Hi
Rahul, from what source are you deriving this?
seems to be possible in kickstart
http://www.redhat.com/docs/manuals/enterprise/RHEL-4-Manual/sysadmin-guide/s...
but not during installation or using the firewall configuration utility
Regards Rahul Sundaram
__________________________________ Yahoo! Messenger Show us what our next emoticon should look like. Join the fun. http://www.advision.webevents.yahoo.com/emoticontest
On Mon, 2005-04-04 at 00:55 -0700, Rahul Sundaram wrote:
Rahul, from what source are you deriving this?
seems to be possible in kickstart
http://www.redhat.com/docs/manuals/enterprise/RHEL-4-Manual/sysadmin-guide/s...
but not during installation or using the firewall configuration utility
Check out /usr/share/system-config-kickstart/firewall.py for the scoop on this.
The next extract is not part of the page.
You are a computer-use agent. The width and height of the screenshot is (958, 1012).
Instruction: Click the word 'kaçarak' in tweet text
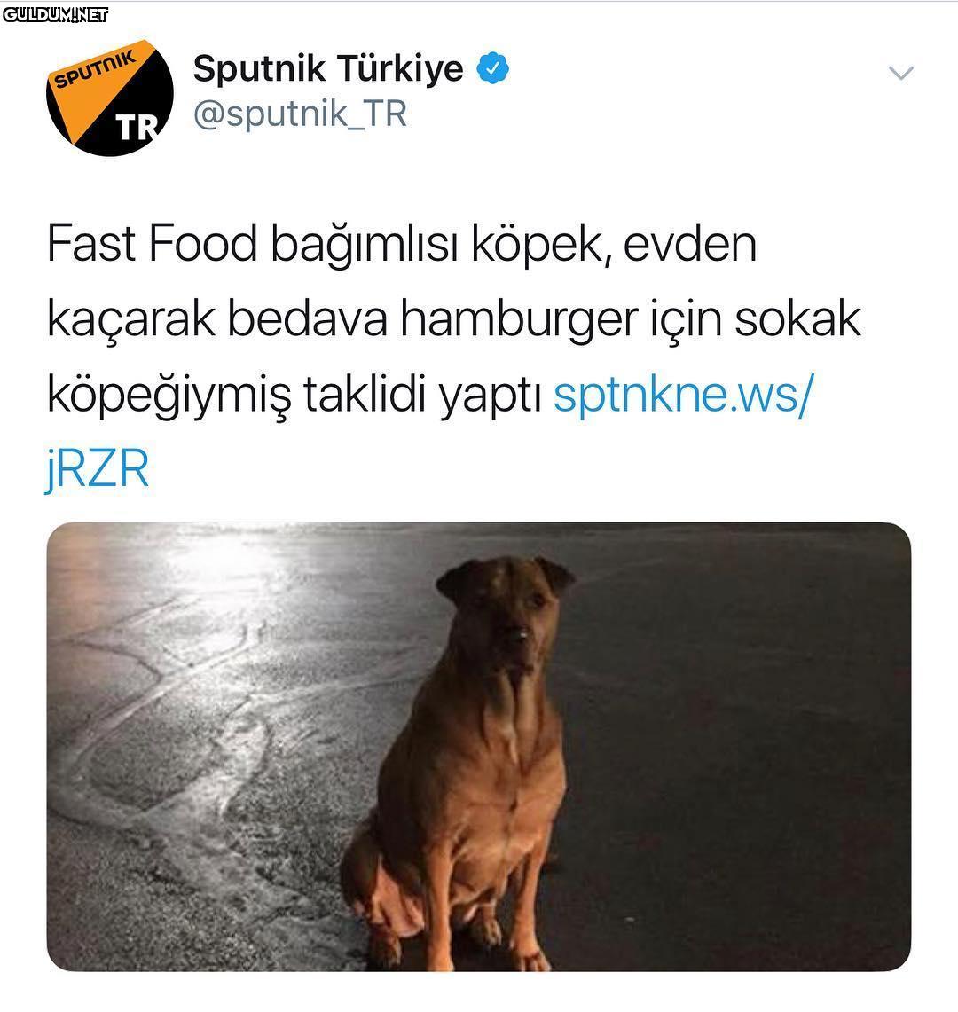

Ranges will work in s-c-kickstart because the Python script takes the user's entry as a verbatim string and just passes it into the configuration file. That's probably a moot point, since the page in Charles' tutorial originally under discussion concerned only system- config-securitylevel, which doesn't work the same way. Interesting stuff! (And it makes me want to get more into Python, which I keep meaning to do, if only I could get the spare time.)
Charles, I guess you're off the hook for that one, but you may want to check the Rawhide version or wait for FC4 to see if there's a change.
On Mon, 2005-04-04 at 00:55 -0700, Rahul Sundaram wrote:
Hi
Rahul, from what source are you deriving this?
seems to be possible in kickstart
http://www.redhat.com/docs/manuals/enterprise/RHEL-4-Manual/sysadmin-guide/s...
but not during installation or using the firewall configuration utility
If I remember correctly, kickstart is the RH version of Solaris's Jumpstart, which is a way of remotely installing desktops (or servers). So it makes sense that this would be more configurable than a normal desktop system tool. And I'm not really sure how this applies to a system that I (hypothetically) installed using CD's I downloaded and burned. Also, I'm not really sure where you get the idea that this configuration even allows port ranges. It seems that it is basically the same tool as the 'system-config-securitylevel' tool, but designed for creating a config script for a kickstart installation. At any rate, the link you sent (above) doesn't mention being able to configure port ranges.